Vanessa scanned down the document. It was time to take sides now.
‘The Treaty states very explicitly that Turkish sovereignty is retained – but it is vague, very vague about ownership. “Granted to the Government of Britain and the British Empire.” What does that mean?’
‘Exactly what it says.’ Mark thought it was time for some honesty in the relationship. ‘Surely it’s obvious to anyone. I quote from Article 144 of the Treat
y. “The land to be granted by the Turkish Government will include in particular ... the area in the region of Anzac ... shown on the map.”’
‘Perhaps we need legal advice on this.’ The general knew the stakes involved. He would follow procedure to the letter. ‘Miss Pritchard, what legal advice has the government had on this?’
‘I’m afraid I can’t disclose that, General.’
A deafening silence descended as if time was suspended, watching itself. At last, the general’s voice cut the frosty air around them.
‘I’m sorry, Miss Pritchard, I must have misunderstood you.’
‘I don’t think so, General. I meant exactly what I said. The government’s legal advice remains confidential.’
‘But Miss Pritchard,’ the general drew a short sharp breath, ‘the government commissioned this Inquiry.’
‘Well...’ like most lawyers Vanessa had perfected the pedantic, ‘Technically, Parliament commissioned the Inquiry, not the government.’
The general sighed. ‘I wasn’t aware of any such distinction. Very well, Miss Pritchard, we shall adjourn this Inquiry yet again and ask the relevant authorities to furnish a legal opinion.’

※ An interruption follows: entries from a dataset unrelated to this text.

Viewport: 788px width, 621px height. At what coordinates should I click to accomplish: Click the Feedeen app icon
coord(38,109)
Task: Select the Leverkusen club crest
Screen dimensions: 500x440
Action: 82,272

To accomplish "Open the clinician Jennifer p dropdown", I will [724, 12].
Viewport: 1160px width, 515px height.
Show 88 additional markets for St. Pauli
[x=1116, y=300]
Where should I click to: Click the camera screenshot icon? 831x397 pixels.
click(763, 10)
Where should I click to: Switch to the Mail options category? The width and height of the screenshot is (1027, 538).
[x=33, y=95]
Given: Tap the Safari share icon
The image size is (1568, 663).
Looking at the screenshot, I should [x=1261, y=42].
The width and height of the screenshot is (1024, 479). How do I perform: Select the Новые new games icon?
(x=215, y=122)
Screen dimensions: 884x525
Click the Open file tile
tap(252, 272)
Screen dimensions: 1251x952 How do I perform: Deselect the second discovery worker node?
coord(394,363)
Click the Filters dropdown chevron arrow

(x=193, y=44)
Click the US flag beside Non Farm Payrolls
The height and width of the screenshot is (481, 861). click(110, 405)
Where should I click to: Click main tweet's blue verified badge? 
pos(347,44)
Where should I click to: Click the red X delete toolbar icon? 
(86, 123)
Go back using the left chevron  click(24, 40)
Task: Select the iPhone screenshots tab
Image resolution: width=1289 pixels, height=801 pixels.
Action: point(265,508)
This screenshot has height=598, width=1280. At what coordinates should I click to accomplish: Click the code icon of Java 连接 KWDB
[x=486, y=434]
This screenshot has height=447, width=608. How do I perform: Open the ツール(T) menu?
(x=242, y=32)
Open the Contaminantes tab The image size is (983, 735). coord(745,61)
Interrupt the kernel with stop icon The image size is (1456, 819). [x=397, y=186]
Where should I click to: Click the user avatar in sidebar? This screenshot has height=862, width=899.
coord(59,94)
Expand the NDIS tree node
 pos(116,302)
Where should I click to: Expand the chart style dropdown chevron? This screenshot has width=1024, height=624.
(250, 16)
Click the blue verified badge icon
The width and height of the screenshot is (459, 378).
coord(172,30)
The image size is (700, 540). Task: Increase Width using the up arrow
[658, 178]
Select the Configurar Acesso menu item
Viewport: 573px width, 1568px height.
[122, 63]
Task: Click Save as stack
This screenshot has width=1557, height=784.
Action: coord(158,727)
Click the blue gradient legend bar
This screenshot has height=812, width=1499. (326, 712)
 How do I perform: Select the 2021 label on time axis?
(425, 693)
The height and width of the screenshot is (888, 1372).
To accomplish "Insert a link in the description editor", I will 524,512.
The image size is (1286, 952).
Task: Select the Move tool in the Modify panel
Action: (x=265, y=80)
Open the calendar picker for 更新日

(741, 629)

‘Really there is very little point to such a request, General. I took the liberty of broaching this matter with the minister. He’s taken the trouble of preparing a written response.’
‘How very thoughtful of the minister,’ the general made no attempt to conceal his sarcasm. ‘Why don’t you read it Miss Pritchard’?
‘Of course, General.’ In the politest voice imaginable Vanessa Pritchard informed the Inquiry of its irrelevance. ‘“The Minister for Foreign Affairs has decided that this Department should decline any request to provide advice on the legal implications of the Lausanne Treaty. It has been longstanding practice not to disclose legal advice which has been provided to the government, unless there are compelling reasons to do so.”’
There was a disbelieving silence in the room. Even the suited men were taken aback.